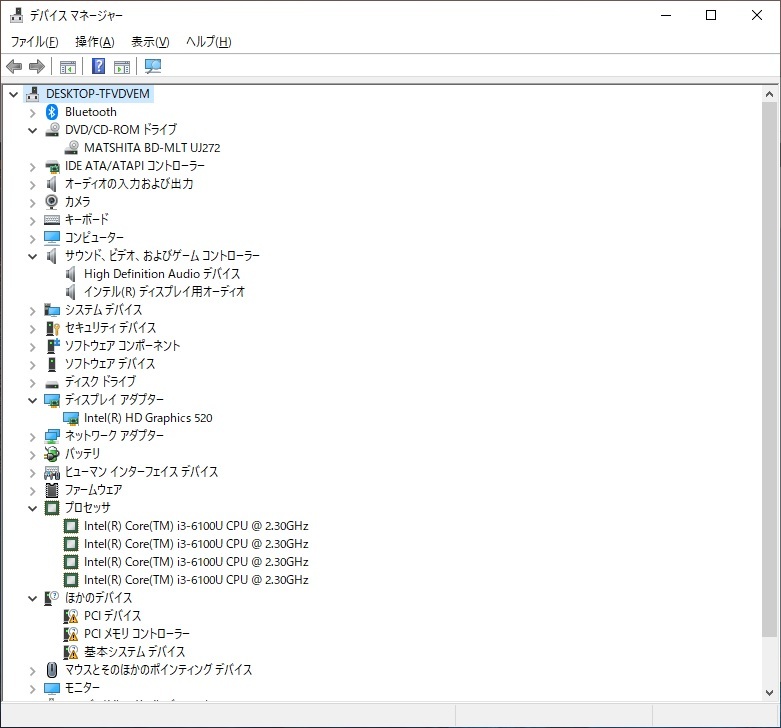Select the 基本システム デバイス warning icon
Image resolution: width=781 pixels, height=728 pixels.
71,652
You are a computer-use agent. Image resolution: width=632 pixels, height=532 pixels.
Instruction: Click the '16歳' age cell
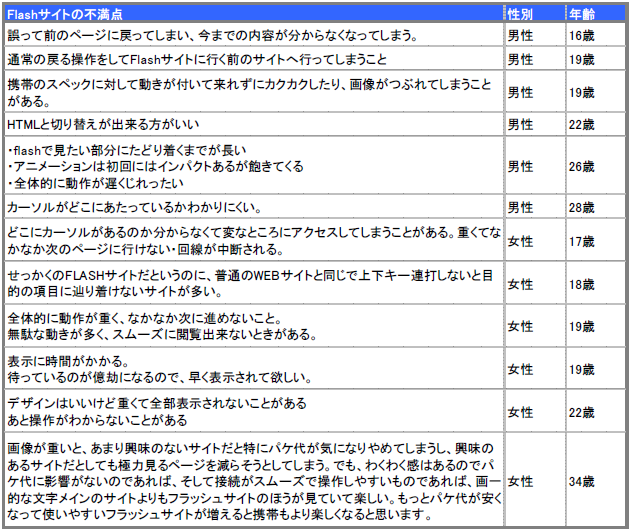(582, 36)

▶ TASK GOAL: Starting with the line that contains "You are a computer-use" and continuing through the end of the records, lay out those lines as a numbered list. Skip blank lines and leave the pictures out.

▶ WRITTEN SOLUTION:
1. You are a computer-use agent. Image resolution: width=632 pixels, height=532 pixels.
2. Instruction: Click the '16歳' age cell
3. (582, 36)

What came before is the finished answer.